Yine Gordion’a giderken… Sırt çantası, fotoğraf makinesi… Banliyö treniyle Sıhhiye’den Sincan’a, Sincan’dan içi çağla yeşili, sert oturaklı treniyle Polatlı’ya, Polatlı’dan yürüyerek Basri Köyü’ne ve otostop çekmek için uygunluğunu defalarca denediğim köyün hizasındaki düzlüğe geliyorum. Daha önce anlatmıştım, biliyorsunuz; genelde güzergah bu. Arabanız varsa Ankara’da binip, Gordion’da iniyorsunuz!
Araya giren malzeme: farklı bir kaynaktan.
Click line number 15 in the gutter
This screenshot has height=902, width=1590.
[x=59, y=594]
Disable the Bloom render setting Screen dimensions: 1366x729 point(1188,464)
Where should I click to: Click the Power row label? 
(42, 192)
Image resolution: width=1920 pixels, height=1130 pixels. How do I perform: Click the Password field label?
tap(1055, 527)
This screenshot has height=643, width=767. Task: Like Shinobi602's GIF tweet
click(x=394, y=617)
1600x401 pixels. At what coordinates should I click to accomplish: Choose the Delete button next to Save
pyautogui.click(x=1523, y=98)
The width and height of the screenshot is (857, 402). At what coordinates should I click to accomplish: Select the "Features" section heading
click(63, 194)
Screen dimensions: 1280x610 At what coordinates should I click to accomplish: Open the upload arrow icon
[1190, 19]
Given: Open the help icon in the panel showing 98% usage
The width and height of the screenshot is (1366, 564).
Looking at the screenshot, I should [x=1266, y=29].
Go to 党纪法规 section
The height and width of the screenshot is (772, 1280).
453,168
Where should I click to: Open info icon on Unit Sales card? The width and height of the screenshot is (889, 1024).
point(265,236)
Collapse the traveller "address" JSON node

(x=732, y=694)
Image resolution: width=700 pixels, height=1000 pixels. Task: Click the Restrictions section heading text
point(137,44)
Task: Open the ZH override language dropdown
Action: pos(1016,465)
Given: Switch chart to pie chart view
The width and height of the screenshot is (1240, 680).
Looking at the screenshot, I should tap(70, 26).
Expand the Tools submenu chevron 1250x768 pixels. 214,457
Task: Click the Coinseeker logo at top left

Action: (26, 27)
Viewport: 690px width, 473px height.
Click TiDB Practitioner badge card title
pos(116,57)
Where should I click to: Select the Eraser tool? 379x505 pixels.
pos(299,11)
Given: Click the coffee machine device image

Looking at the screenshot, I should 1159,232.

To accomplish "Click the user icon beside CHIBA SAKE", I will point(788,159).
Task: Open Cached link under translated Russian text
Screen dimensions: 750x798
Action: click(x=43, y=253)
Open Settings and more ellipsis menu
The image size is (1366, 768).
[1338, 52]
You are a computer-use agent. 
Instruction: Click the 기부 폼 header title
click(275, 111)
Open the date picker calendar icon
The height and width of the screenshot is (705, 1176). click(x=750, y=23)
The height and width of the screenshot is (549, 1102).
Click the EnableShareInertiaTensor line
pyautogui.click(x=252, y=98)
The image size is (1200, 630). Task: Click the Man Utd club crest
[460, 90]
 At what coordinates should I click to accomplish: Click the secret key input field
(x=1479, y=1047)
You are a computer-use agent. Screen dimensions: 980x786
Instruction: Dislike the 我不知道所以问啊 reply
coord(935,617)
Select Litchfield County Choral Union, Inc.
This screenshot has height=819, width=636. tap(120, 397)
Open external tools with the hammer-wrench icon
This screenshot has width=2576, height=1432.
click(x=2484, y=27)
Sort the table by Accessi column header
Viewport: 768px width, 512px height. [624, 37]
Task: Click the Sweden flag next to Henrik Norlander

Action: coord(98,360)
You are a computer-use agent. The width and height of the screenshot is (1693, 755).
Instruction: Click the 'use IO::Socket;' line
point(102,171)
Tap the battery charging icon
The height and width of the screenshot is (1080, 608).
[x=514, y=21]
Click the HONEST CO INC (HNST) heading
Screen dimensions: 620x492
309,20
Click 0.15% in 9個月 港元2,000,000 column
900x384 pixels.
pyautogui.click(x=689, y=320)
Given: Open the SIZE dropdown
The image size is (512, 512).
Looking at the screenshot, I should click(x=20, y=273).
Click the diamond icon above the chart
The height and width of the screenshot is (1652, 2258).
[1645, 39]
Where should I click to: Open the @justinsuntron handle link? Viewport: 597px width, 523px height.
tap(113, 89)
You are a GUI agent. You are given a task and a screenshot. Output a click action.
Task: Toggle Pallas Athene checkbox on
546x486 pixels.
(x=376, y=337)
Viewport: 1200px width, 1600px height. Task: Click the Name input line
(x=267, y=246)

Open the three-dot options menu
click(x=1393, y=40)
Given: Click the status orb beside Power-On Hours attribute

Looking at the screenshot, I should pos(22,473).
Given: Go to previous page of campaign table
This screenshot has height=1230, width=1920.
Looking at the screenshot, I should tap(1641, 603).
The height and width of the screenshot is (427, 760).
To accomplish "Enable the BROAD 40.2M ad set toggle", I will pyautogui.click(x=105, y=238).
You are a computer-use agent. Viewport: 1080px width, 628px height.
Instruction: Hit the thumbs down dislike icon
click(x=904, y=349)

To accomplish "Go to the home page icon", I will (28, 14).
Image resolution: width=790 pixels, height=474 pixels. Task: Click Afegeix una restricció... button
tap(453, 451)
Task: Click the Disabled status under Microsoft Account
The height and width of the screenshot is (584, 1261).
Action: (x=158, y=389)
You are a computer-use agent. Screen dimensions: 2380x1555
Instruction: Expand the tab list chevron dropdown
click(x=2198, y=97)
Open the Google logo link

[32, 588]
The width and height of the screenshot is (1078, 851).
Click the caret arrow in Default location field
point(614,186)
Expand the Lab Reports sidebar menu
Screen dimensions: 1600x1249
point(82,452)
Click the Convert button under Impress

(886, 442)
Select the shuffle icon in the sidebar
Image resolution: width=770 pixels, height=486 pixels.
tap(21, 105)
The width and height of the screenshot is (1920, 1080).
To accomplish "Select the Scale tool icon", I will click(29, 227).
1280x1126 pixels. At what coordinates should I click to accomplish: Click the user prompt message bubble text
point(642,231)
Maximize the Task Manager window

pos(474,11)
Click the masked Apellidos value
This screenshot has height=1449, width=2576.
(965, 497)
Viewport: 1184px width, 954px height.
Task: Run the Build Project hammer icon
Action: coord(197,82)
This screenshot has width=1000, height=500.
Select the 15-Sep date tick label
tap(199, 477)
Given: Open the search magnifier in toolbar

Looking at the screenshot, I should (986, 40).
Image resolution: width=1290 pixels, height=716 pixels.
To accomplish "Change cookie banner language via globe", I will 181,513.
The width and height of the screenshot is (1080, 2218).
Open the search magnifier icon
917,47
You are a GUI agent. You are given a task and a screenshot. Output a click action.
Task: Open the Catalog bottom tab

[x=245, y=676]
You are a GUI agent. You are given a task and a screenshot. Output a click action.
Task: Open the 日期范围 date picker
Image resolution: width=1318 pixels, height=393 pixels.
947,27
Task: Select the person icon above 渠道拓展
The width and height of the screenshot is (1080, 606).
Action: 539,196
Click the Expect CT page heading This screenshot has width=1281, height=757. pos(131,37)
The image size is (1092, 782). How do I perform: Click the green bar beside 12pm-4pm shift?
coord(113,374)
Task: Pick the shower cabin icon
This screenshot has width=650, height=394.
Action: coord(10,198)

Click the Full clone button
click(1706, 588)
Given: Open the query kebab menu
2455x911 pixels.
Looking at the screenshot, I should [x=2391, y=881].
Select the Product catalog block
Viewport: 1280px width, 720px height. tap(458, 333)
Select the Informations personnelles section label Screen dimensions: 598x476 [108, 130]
1985’le 1993 arası, daha sık gittiğim yıllar. 2007’de, Gordion’da, 40’ıncı yılını dolduran arkeolog Kenıt Sems (Kenneth Sams), tanışmamızdan birkaç yıl sonra kazı başkanı olmuştu. Sabır ve keyifle gidiyorum mütemadiyen. Define avcılarından iradeliyim; 110 tümülüs(*) var, 20-30’unu kurcalayıp, pes ediyor onlar. Bendeniz, yaz, kış, ilkbahar, sonbahar, her türlü haline hakim, azim yüklüyüm. İlgilendiğimi, takip ettiğimi, araştırdığımı görünce “Manyaksa bile uslu” olarak kabullendiler, hem kazı hem de müze ekibiyle kaynaştık.
Niye geldik Gordion’a?
“Niye geldik yine Gordion’a?” diyebilirsiniz. “Daha çook geleceğiz, çookk!” derim. Siz de gelin, Gordion’un gizemli sessizliğinde beraber susarız. “Neyi bulamadın da haciz memuru gibi inmiyorsun tepemizden, söyle, verelim, git arkadaş” diyenler de olabilir. “Aahh, beni hiç anlamamışsınız!” tavırlar da takınabilirim. Ama şundan geldik Gordion’a:
3 bin yıl bir teneke buğday
DHA muhabiri Metin Özdemir arkadaşımızın güzel bir haberi, 10 gün önce gazetemizin manşetiydi; “Tarih Katliamı: 3 bin yıllık tarih, tarıma kurban ediliyor!” Amerika’nın Pensilvanya Üniversitesi’nden arkeolog doktor Ayşe Gürsan Salzmann, “Bir teneke buğday için 3 bin yıllık tarihi yokediyorlar” demiş. Gordion çevresindeki tümülüsler, sürülerek, tarlalara katılmaya çalışılıyormuş. Tarih bilinci sıfır.
Suçlu kim?
Ayşe Salzmann hanımefendi, bütün cehaletimle soruyorum; 1954’de, büyük tümülüsü açan hocanız Radni Yang (Rodney Young)’dan beri, Pensilvanya Üniversitesi kazıyor Gordion’u. 1 ay kazıp, 11 ay boş bırakırsanız turizmden yararlanamayan köylü ne yapacaktı? Tek çaresi tarımdır. Bu hızla yürüyen bir kazıdan köylünün çıkaracağı sonuç şudur: “Tarih karın doyurmuyor!” Köy orası, kent değil. Kültür Bakanlığımız’ı ve yerel yönetimlerimizi de katarak soruyorum; sizce suçlu kimdir?
Soru-yorum
Bu sorum havada dururken kültürlerin korunması bilincini öğretmek ve küresel kültürü tanıtmak için köyün hanımlarını, Pensilvanya Üniversitesi Müzesi’ne götüreceğinizi söylemişsiniz. Birincisi; kazılarda köyün erkekleri çalışıyor işçi olarak. İkincisi; Amerikalılar’ın da gezmeye geldiği iki müthiş müzeden biri, 90 kilometre uzakta, Anadolu Medeniyetleri Müzesi, diğeri 500 kilometre uzakta, İstanbul Arkeoloji Müzesi. Niye 10 bin kilometre yol tepeceksiniz? Üçüncüsü; 1954’ten beri verilemeyen bu bilinci, bir geziyle verebileceğinize inanıyor musunuz?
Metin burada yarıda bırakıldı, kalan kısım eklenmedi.